How to complete this task:
Search the records that follow and extract every line containing the string "Windows".
──────── Data listing ────────
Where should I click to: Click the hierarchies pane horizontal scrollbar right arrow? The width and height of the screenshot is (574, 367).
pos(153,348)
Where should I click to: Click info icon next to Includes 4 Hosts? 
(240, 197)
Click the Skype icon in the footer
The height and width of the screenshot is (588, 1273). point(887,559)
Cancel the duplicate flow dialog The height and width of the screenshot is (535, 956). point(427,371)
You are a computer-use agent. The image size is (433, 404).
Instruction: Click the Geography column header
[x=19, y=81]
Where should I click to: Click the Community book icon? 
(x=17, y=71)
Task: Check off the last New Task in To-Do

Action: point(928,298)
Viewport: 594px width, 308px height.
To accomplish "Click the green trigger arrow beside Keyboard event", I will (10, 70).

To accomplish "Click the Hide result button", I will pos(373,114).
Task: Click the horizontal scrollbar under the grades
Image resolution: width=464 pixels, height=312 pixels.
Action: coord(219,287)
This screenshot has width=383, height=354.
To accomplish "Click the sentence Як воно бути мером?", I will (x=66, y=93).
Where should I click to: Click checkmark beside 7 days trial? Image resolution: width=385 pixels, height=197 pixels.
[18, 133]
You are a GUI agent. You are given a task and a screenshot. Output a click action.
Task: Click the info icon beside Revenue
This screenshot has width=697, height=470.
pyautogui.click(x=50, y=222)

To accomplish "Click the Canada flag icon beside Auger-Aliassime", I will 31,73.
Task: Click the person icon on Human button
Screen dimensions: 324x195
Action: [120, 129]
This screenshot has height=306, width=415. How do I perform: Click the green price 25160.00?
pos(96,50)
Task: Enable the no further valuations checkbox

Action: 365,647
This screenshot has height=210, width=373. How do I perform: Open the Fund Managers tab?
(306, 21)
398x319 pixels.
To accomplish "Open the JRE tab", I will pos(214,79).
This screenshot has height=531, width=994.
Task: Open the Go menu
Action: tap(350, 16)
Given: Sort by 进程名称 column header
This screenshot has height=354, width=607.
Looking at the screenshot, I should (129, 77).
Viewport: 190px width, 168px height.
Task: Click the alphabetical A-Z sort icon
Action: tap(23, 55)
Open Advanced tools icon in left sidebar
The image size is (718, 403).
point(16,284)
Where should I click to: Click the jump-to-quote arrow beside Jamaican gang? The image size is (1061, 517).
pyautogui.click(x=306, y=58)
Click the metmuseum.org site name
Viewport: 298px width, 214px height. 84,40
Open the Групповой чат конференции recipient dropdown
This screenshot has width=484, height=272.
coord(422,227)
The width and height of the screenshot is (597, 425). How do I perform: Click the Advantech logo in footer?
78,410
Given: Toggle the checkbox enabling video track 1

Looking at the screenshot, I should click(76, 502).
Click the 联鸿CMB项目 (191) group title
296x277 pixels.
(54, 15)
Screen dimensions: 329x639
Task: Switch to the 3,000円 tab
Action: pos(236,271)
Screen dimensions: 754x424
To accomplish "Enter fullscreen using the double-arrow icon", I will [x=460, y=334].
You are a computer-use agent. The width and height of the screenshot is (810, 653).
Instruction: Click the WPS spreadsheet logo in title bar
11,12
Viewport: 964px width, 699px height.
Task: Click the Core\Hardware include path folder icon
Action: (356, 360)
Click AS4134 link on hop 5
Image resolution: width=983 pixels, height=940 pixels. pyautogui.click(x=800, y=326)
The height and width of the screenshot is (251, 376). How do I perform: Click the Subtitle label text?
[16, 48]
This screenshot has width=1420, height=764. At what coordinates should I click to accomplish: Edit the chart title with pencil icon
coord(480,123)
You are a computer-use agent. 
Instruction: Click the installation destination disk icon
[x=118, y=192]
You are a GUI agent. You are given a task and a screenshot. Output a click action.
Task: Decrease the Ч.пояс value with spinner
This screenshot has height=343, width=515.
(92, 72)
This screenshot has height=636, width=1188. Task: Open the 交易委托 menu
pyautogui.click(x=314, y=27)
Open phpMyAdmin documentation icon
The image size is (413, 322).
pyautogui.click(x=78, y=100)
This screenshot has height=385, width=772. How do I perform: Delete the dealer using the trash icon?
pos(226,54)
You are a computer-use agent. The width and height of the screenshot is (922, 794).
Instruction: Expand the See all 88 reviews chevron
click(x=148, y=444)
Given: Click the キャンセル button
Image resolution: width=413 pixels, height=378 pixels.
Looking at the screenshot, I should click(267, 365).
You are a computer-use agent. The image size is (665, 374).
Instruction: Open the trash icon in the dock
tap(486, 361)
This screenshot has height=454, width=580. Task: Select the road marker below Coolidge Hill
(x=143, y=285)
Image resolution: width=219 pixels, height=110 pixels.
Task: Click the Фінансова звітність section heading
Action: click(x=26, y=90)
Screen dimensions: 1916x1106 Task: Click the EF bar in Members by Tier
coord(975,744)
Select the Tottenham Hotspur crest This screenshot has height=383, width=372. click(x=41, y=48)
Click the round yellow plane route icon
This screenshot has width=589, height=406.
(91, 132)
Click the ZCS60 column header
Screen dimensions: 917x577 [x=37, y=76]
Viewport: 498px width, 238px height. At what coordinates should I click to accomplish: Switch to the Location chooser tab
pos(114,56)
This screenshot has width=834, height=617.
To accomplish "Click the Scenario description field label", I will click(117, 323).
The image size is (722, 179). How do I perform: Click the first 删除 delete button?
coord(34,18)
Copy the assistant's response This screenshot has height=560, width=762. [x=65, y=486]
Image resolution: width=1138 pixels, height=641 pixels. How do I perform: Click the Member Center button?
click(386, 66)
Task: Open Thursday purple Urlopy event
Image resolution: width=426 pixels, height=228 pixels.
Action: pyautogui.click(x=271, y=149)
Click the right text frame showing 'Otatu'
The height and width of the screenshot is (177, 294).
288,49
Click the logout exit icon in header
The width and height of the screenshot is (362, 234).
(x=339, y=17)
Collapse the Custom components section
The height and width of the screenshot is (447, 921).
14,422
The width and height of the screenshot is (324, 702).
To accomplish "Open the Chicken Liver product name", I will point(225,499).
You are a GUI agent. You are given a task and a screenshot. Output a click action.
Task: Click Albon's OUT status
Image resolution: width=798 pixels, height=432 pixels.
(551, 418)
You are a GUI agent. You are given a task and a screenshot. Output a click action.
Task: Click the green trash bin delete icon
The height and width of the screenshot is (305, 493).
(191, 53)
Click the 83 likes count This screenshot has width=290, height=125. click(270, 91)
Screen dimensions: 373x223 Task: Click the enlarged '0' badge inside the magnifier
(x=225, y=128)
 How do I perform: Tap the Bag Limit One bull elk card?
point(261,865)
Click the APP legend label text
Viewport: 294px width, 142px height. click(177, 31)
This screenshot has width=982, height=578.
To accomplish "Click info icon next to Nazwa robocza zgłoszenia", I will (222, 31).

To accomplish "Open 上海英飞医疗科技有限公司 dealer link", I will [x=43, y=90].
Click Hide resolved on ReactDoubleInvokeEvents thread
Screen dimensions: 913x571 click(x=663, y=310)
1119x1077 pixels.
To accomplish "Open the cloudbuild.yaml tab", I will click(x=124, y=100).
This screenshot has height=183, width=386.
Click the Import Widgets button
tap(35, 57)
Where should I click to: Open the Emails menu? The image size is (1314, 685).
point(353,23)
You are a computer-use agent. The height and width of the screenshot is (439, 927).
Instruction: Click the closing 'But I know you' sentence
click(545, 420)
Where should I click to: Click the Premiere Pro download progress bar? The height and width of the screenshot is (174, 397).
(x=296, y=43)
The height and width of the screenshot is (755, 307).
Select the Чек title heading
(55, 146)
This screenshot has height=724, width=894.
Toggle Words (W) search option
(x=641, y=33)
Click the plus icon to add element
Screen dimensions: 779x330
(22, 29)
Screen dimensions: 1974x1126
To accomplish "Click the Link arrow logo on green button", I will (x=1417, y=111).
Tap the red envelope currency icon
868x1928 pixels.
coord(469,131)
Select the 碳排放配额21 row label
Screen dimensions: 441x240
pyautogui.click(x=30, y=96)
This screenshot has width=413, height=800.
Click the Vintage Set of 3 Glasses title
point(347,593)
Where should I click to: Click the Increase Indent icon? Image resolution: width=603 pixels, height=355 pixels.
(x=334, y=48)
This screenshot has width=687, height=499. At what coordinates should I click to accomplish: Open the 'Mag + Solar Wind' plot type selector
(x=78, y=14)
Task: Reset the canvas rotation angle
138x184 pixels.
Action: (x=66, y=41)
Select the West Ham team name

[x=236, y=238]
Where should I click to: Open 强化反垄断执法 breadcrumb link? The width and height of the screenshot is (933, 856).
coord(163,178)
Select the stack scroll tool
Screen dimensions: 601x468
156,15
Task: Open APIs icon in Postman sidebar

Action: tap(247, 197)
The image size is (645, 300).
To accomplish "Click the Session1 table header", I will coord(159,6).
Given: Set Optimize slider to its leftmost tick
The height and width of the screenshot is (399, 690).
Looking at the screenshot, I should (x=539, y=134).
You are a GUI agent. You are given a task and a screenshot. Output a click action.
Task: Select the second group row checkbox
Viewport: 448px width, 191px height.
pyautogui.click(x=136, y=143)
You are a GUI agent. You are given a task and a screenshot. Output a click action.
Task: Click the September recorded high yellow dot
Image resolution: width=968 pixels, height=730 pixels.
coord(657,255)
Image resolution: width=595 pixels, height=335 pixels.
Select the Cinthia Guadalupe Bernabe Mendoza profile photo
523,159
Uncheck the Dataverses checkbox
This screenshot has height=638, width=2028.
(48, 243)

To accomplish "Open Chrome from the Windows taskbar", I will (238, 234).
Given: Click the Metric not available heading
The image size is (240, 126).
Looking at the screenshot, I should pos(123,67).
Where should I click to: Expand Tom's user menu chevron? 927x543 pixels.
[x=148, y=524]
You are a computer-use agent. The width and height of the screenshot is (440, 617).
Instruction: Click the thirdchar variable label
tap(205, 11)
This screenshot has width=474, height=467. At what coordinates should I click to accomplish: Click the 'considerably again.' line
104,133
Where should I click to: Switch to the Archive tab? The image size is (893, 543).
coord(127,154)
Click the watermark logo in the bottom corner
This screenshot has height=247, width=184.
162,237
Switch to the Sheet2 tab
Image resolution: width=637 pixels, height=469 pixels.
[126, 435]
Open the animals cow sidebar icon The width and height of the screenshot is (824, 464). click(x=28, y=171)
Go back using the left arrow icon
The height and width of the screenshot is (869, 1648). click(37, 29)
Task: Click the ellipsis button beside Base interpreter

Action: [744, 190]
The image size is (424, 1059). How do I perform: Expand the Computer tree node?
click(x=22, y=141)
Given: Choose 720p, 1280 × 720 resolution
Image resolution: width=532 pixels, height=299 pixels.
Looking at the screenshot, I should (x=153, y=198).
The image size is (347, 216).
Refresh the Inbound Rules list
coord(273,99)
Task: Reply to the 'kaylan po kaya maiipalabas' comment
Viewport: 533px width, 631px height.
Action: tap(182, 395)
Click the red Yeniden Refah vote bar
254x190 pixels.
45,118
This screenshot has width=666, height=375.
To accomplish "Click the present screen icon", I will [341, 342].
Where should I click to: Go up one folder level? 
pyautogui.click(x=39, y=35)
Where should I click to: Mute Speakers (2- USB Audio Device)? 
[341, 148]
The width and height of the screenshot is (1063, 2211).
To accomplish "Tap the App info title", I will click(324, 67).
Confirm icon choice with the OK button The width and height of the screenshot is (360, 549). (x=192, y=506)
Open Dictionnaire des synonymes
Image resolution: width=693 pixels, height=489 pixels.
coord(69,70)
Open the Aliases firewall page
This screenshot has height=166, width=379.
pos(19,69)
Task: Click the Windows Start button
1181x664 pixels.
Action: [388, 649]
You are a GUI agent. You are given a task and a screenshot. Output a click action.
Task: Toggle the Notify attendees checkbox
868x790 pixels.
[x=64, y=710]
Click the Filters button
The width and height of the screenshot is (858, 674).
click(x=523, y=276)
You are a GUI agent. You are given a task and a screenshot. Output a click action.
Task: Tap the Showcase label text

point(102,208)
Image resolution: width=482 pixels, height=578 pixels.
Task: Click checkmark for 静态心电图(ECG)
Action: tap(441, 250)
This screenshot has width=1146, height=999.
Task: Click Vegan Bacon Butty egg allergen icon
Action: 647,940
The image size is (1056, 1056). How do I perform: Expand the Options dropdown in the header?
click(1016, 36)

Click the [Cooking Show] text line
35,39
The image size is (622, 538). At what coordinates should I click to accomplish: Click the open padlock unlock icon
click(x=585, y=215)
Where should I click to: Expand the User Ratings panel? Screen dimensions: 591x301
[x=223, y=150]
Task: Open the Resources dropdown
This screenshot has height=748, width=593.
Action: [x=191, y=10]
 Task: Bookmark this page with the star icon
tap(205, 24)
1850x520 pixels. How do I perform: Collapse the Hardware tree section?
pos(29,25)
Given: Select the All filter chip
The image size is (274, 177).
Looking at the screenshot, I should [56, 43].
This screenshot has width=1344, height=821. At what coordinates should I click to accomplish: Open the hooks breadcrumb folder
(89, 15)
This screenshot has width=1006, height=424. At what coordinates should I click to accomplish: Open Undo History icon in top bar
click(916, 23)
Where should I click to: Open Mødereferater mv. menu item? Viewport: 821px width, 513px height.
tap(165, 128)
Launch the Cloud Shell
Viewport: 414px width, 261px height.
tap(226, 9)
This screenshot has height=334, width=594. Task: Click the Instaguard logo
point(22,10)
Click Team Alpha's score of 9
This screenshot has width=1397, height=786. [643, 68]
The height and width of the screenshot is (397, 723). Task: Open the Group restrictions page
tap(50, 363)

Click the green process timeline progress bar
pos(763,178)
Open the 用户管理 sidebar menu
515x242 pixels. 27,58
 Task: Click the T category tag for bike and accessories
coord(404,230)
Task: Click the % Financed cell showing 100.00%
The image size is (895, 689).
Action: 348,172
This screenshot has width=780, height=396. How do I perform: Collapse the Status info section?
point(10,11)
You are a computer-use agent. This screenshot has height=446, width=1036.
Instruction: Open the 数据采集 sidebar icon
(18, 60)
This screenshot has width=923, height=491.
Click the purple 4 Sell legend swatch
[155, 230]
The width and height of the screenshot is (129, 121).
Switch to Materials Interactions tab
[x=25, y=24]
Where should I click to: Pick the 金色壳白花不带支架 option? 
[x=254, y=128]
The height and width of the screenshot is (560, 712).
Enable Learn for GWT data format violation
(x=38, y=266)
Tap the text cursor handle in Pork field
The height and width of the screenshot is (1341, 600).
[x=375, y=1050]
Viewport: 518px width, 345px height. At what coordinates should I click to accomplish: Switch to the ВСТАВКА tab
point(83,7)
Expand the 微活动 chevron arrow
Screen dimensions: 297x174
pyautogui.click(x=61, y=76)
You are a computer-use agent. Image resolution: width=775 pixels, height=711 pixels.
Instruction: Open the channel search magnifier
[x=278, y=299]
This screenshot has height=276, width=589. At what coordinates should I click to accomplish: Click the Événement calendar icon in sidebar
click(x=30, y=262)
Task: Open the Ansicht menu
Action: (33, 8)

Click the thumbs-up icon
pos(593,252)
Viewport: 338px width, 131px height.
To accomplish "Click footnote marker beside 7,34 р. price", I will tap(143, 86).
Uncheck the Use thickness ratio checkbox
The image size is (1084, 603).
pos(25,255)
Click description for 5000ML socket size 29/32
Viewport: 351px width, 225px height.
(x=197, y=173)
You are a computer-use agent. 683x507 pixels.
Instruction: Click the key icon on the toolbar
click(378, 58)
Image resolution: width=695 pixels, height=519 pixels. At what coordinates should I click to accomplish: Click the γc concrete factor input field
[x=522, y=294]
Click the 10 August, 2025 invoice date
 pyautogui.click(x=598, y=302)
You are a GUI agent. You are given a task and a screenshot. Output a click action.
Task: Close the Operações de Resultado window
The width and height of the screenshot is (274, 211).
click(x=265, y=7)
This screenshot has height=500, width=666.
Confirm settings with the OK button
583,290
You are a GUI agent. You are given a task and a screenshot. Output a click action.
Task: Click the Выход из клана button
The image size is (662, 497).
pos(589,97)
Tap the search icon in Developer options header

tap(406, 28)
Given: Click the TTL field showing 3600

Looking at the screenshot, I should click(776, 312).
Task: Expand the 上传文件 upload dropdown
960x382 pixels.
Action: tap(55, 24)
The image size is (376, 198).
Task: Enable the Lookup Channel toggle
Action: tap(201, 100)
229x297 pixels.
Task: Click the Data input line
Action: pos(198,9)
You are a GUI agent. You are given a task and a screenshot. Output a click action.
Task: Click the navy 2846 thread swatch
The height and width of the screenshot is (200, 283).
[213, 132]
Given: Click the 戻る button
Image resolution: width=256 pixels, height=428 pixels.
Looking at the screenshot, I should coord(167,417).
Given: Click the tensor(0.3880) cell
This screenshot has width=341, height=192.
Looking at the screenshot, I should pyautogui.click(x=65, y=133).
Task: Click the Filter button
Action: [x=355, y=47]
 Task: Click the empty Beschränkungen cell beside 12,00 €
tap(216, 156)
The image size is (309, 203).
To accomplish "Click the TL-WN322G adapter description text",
────────
Answer to the exercise:
To accomplish "Open Chrome from the Windows taskbar", I will (238, 234).
Task: Click the Windows Start button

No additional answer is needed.